Pop shells like a master
Shell pop is all about popping shells. With this tools you can
generate easy and sofisticated reverse or bind shell commands
to help you during penetration tests.
Don't wast more time with .txt files storing your Reverse shells!
Required Dependencies Install
pip install -r requirements.txt
Setup Install
root@kali# python setup.py install
To quickly list all available options of this tools, use --help.
user@pc$ shellpop --help
You can list all available shellpop shells using the --list option.
user@desktop$ shellpop --list
Dont waste time. This tool is all about NOT wasting time. So you can use --clip
option to all your generated payloads and get them automagically copied to your clipboard.
There is two types of payloads in this program: Bind or Reverse.
Reverse shells use your attacker machine to serve as the "server". In this type of payload, you need both --host and --port pointing back to your machine. A handler must be set.
Bind shells use the remote host to serve the connection. In this type of payload, all you need is the --port option with a valid port number.
Encoders are special options that you can use while generating shellpop payloads.
There are, currently, three encoding methods that can be applied singularly, or concurrently, and they are:
- XOR encoding
Uses a random numeric key (1-255) to obfuscate the payload and add a decryption stub to decrypt it.
- Base64 encoding
Simple base64 encoding in payload data and add a decryption stub to decrypt it.
- URL encoding
Simple URL encode over the final payload.
Generating a Python TCP reverse shell to IP 1.2.3.4 at port 443 but using URL-encoding, suitable to use over HTTP protocol.

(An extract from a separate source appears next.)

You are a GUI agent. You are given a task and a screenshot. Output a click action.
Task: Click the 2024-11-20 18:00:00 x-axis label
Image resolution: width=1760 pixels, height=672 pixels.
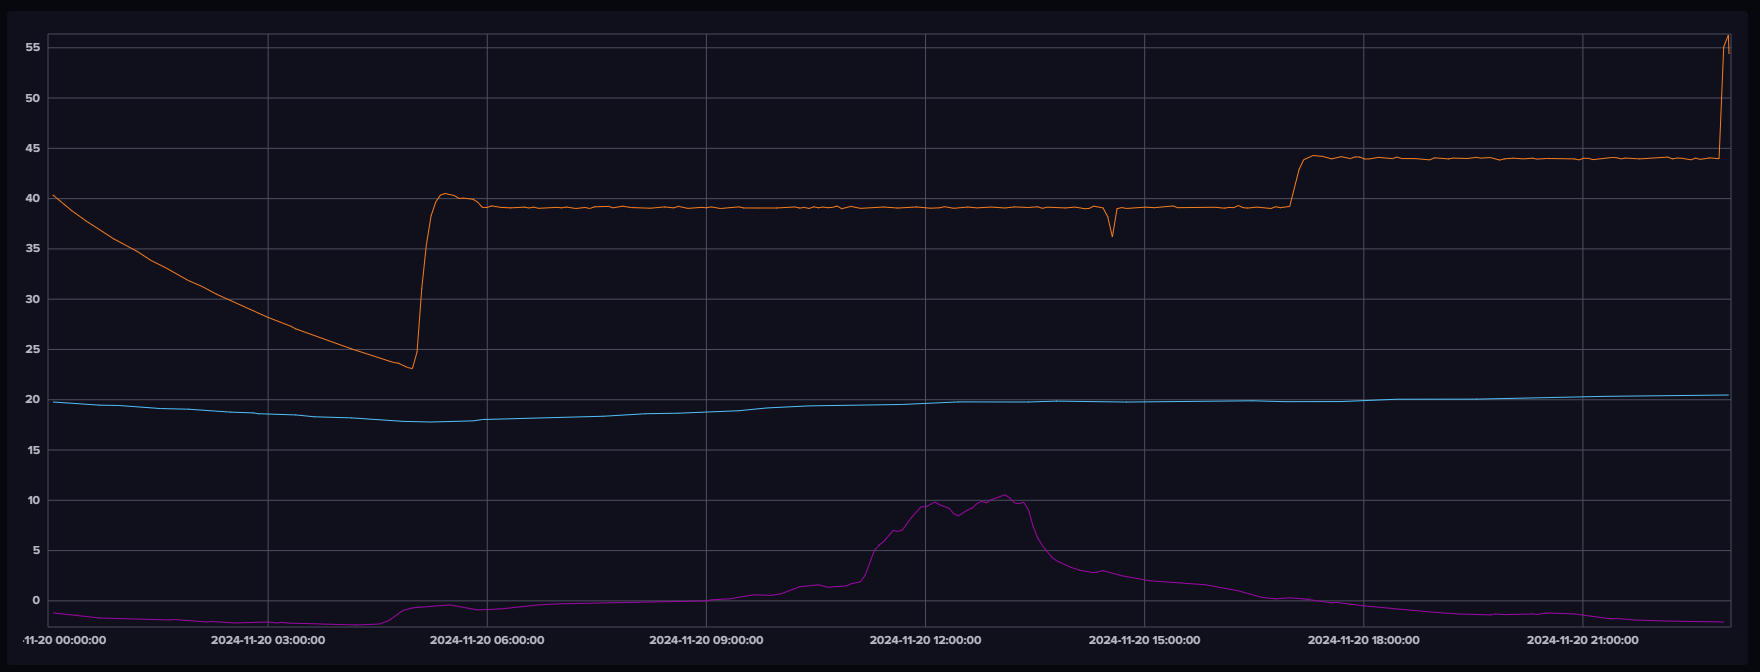(1363, 640)
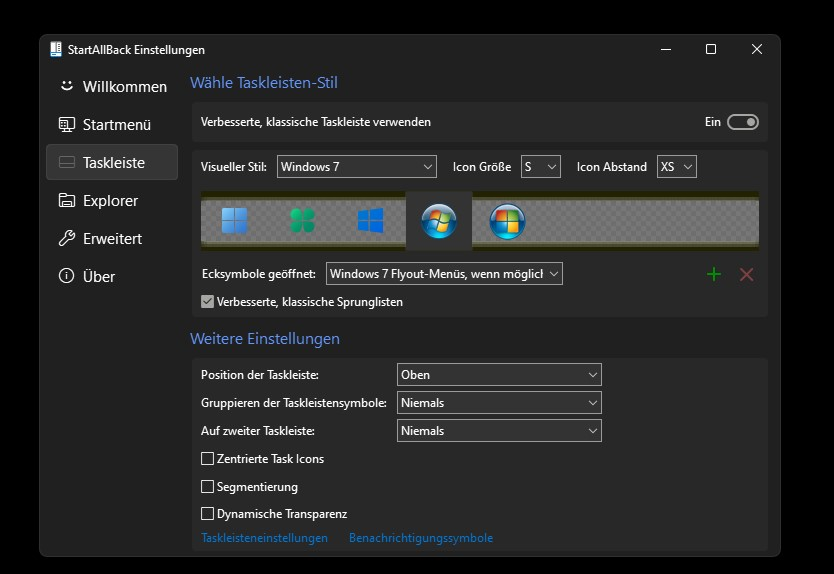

Generating a Python TCP reverse shell to IP 1.2.3.4 at port 443 but encode it to base64 and set-up a wrapper to decode it. This helps when quotes are troublesome.

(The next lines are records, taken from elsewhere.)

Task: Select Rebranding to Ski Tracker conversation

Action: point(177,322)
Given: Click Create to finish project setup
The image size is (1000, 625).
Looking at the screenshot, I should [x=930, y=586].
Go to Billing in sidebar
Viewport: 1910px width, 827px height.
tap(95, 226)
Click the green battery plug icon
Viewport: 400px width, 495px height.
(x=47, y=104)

Generating a Python TCP reverse shell to IP 1.2.3.4 at port 443 URL-encoded and encoded to base64 ... Yes, you know the drill!
Handler is a mechanism to "handle" the act of serving a socket to receive the incoming connection or to connect itself to a server endpoint in a way to establish your shell.
Currently there is support of the following TCP handlers:
- TCP PTY Handlers
- TCP Handlers
This means every TCP shell can have appended to their command-line argument the --handler
option. Removing the necessity of the operator to spawn the handler (probably ncat or nc) by himself.
Stager is a mechanism of serving your payload in STAGES. Sometimes payload complexity or size can get troublesome. In such cases, you can craft a small payload which in turn can request and execute the bigger one.
Currently there is support of the following Stagers protocols:
- HTTP
ShellPop has the following set of HTTP stagers to fit in any scenario you would want:
- Linux Stagers (Python, Perl, Wget and cURL)
- Windows Stagers (Powershell and CertUtil)
To use HTTP staging, append to your command line --stager http
and, optionally, if you want to specify the HTTP server port, the --http-port
flag will put your port number in front of the pre-defined ones.
Currently there is support of two protocols to land your shells:
- TCP
- UDP
This code is authored by Andre Marques (@zc00l) and this project's contributors.
It is made open to public the moment it was released in this github.
Any damage caused by this tool don't make any contributor, including the author, of responsibility.